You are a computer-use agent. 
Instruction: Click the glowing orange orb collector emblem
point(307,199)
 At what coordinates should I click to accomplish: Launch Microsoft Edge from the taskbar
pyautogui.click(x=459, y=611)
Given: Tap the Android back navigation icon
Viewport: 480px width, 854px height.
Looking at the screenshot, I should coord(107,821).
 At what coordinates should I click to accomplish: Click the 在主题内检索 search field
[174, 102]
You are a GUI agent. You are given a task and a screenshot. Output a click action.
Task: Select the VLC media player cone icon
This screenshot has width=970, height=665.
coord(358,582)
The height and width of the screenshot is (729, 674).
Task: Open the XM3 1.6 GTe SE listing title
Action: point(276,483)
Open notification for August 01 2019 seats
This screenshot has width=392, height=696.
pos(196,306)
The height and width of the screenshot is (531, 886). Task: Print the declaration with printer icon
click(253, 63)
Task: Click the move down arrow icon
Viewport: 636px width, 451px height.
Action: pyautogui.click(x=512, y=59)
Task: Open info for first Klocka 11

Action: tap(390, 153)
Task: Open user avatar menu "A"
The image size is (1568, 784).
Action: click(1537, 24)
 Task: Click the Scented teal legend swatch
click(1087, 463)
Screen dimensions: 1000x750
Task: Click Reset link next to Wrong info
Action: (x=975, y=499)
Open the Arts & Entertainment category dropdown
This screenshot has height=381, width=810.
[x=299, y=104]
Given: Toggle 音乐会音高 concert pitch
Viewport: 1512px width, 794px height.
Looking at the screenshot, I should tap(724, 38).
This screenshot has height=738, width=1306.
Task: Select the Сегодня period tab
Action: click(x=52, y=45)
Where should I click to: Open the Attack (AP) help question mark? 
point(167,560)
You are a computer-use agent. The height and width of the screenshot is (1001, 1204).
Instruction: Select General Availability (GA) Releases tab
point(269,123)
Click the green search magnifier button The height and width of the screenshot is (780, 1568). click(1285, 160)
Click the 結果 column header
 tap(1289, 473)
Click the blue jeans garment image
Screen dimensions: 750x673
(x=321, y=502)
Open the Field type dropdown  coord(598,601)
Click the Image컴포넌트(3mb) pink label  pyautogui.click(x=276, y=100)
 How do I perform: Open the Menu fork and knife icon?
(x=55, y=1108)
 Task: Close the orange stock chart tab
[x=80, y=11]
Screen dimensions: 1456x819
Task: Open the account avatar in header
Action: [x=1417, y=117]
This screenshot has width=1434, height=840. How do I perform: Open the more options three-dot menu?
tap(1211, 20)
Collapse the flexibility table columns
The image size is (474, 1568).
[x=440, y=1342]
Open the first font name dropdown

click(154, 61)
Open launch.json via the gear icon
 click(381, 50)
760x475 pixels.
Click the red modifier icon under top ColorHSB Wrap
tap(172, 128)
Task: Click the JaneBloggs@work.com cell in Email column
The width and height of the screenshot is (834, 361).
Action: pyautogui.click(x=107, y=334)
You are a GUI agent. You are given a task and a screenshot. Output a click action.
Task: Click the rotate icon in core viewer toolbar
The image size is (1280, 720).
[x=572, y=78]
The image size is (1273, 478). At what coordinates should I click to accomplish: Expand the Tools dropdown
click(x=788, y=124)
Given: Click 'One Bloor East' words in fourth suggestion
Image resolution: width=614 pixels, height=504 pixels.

====

Direction:
Please copy all of the rows above word for word, leaving every line unchanged.

Completed task:
You are a computer-use agent. 
Instruction: Click the glowing orange orb collector emblem
point(307,199)
 At what coordinates should I click to accomplish: Launch Microsoft Edge from the taskbar
pyautogui.click(x=459, y=611)
Given: Tap the Android back navigation icon
Viewport: 480px width, 854px height.
Looking at the screenshot, I should coord(107,821).
 At what coordinates should I click to accomplish: Click the 在主题内检索 search field
[174, 102]
You are a GUI agent. You are given a task and a screenshot. Output a click action.
Task: Select the VLC media player cone icon
This screenshot has width=970, height=665.
coord(358,582)
The height and width of the screenshot is (729, 674).
Task: Open the XM3 1.6 GTe SE listing title
Action: point(276,483)
Open notification for August 01 2019 seats
This screenshot has width=392, height=696.
pos(196,306)
The height and width of the screenshot is (531, 886). Task: Print the declaration with printer icon
click(253, 63)
Task: Click the move down arrow icon
Viewport: 636px width, 451px height.
Action: pyautogui.click(x=512, y=59)
Task: Open info for first Klocka 11

Action: tap(390, 153)
Task: Open user avatar menu "A"
The image size is (1568, 784).
Action: click(1537, 24)
 Task: Click the Scented teal legend swatch
click(1087, 463)
Screen dimensions: 1000x750
Task: Click Reset link next to Wrong info
Action: (x=975, y=499)
Open the Arts & Entertainment category dropdown
This screenshot has height=381, width=810.
[x=299, y=104]
Given: Toggle 音乐会音高 concert pitch
Viewport: 1512px width, 794px height.
Looking at the screenshot, I should tap(724, 38).
This screenshot has height=738, width=1306.
Task: Select the Сегодня period tab
Action: click(x=52, y=45)
Where should I click to: Open the Attack (AP) help question mark? 
point(167,560)
You are a computer-use agent. The height and width of the screenshot is (1001, 1204).
Instruction: Select General Availability (GA) Releases tab
point(269,123)
Click the green search magnifier button The height and width of the screenshot is (780, 1568). click(1285, 160)
Click the 結果 column header
 tap(1289, 473)
Click the blue jeans garment image
Screen dimensions: 750x673
(x=321, y=502)
Open the Field type dropdown  coord(598,601)
Click the Image컴포넌트(3mb) pink label  pyautogui.click(x=276, y=100)
 How do I perform: Open the Menu fork and knife icon?
(x=55, y=1108)
 Task: Close the orange stock chart tab
[x=80, y=11]
Screen dimensions: 1456x819
Task: Open the account avatar in header
Action: [x=1417, y=117]
This screenshot has width=1434, height=840. How do I perform: Open the more options three-dot menu?
tap(1211, 20)
Collapse the flexibility table columns
The image size is (474, 1568).
[x=440, y=1342]
Open the first font name dropdown

click(154, 61)
Open launch.json via the gear icon
 click(381, 50)
760x475 pixels.
Click the red modifier icon under top ColorHSB Wrap
tap(172, 128)
Task: Click the JaneBloggs@work.com cell in Email column
The width and height of the screenshot is (834, 361).
Action: pyautogui.click(x=107, y=334)
You are a GUI agent. You are given a task and a screenshot. Output a click action.
Task: Click the rotate icon in core viewer toolbar
The image size is (1280, 720).
[x=572, y=78]
The image size is (1273, 478). At what coordinates should I click to accomplish: Expand the Tools dropdown
click(x=788, y=124)
Given: Click 'One Bloor East' words in fourth suggestion
Image resolution: width=614 pixels, height=504 pixels.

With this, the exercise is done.